- To-do list -
- 1) Update the pyrolysis oil market text from "California’s Low Carbon" to "compliance-grade decarbonization commodity.", putting "lucrative credits" in place of "high-value credits".
- 2) Please continue the pyrolysis oil market text from the point where it stops.

Global Pyrolysis Oil Market Trends and Insights

Rising Demand for Renewable and Circular Fuel Substitutes

California’s Low Carbon Fuel Standard now targets a 30% carbon-intensity cut by 2030, issuing high-value credits that make waste-derived pyrolysis oil competitive with petroleum inputs. Canada’s Clean Fuel Regulations set a 15% reduction goal and earmark USD 1.5 billion for domestic production, reinforcing North American demand. In parallel, Japan’s plastics resource-circulation strategy and U.S. sustainable aviation-fuel tax credits position pyrolysis oil as a qualifying feedstock with direct financial upside. Together these measures transform waste oil from an environmental liability into a compliance-grade decarbonization commodity.

Stricter Plastic-Waste Regulations and Bans Worldwide

Europe’s mandate for 100% recyclable packaging by 2030 and China’s push to recycle 4 billion tons of bulk solid waste by 2025 sharply raise demand for processing routes beyond mechanical recycling. Canada’s Federal Plastics Registry, effective September 2025, adds transparent feedstock tracking that favors advanced facilities capable of quality certification. Indonesia’s 30% waste-reduction target further broadens the raw-material pool. These regulatory forces provide predictable long-term feedstock streams and catalyze investments in high-efficiency thermal decomposition.

Entries on locating words and elements:
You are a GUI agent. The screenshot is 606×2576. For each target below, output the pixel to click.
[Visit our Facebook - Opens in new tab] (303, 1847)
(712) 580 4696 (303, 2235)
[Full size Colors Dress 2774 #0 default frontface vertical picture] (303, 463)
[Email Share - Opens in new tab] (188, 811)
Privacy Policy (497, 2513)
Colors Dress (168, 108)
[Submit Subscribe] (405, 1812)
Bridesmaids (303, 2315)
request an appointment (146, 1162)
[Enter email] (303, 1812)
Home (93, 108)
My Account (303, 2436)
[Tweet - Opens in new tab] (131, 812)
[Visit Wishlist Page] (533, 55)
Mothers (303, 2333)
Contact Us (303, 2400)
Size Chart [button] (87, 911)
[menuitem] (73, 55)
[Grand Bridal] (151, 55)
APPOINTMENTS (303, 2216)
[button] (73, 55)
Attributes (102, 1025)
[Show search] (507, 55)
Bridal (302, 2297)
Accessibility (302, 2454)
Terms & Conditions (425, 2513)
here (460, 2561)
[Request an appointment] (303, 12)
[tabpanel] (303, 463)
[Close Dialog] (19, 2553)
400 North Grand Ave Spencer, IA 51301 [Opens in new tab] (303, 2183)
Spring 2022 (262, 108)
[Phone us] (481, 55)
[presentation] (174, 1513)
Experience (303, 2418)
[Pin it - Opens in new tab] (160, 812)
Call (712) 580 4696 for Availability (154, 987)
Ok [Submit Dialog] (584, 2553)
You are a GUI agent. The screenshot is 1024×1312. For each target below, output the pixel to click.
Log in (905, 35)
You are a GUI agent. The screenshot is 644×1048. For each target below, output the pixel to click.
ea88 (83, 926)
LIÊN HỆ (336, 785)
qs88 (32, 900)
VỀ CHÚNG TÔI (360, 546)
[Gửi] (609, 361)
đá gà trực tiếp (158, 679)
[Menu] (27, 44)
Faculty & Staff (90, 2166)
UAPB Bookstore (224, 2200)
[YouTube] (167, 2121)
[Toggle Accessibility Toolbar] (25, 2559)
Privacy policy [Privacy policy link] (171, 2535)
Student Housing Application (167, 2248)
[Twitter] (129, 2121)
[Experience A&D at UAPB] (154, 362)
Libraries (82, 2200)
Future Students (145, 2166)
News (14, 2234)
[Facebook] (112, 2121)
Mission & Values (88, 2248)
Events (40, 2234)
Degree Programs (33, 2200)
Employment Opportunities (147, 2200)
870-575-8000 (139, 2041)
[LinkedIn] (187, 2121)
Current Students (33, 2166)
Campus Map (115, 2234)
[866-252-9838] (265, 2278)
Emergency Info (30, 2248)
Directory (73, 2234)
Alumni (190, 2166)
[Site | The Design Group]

- Answers to the tasks -
- 1)
California’s Low Carbon Fuel Standard now targets a 30% carbon-intensity cut by 2030, issuing lucrative credits that make waste-derived pyrolysis oil competitive with petroleum inputs. Canada’s Clean Fuel Regulations set a 15% reduction goal and earmark USD 1.5 billion for domestic production, reinforcing North American demand. In parallel, Japan’s plastics resource-circulation strategy and U.S. sustainable aviation-fuel tax credits position pyrolysis oil as a qualifying feedstock with direct financial upside. Together these measures transform waste oil from an environmental liability into a compliance-grade decarbonization commodity.

- 2)
Corrosivity and Instability During Storage/Transport

Tire-derived oils often contain more than 10% polycyclic aromatic hydrocarbons such as benzo[a]pyrene, requiring stainless or lined tanks and inert-gas blanketing, which inflate logistics costs. Mixed-plastic oils exhibit elevated sulfur, oxygen and chloride levels that foul refinery catalysts unless pre-treated. Ongoing post-production reactions alter viscosity and acidity during long-haul shipment, demanding stabilizers and temperature control. These technical complications restrict cross-border trade and limit standardization, slowing global adoption.

Other drivers and restraints analyzed in the detailed report include:

  • FCC/Hydro-Processing Co-Feeding Lowers Refinery CAPEX
  • Carbon-Credit Monetization for Low-Carbon Pyrolysis Oil
  • PAH/Contaminant Concerns Triggering Regulatory Delays

Segment Analysis

Waste plastics held 55.02% of the pyrolysis oil market share in 2025, and the segment is tracking a 18.92% CAGR through 2031. The pyrolysis oil market size attributable to waste-plastic feedstock is projected to rise in tandem as global plastic waste exceeds 380 million t y while mechanical recycling stalls below 10% recovery.

Advances in mixed-plastic processing, such as Resonac’s more than or equal to 60% yield technology and synergistic co-pyrolysis of polypropylene with biomass, simplify feed preparation and cut sorting costs. Tire waste, the second-largest input group, benefits from well-organized collection but suffers from higher PAH contamination that commands price discounts. Biomass streams face oxygen-removal challenges that require costly hydrotreatment, limiting immediate scale-up. As regulators tighten chloride and sulfur limits for refinery feed, demand is rising for high-purity plastic oils, creating a premium segment within overall feedstock markets.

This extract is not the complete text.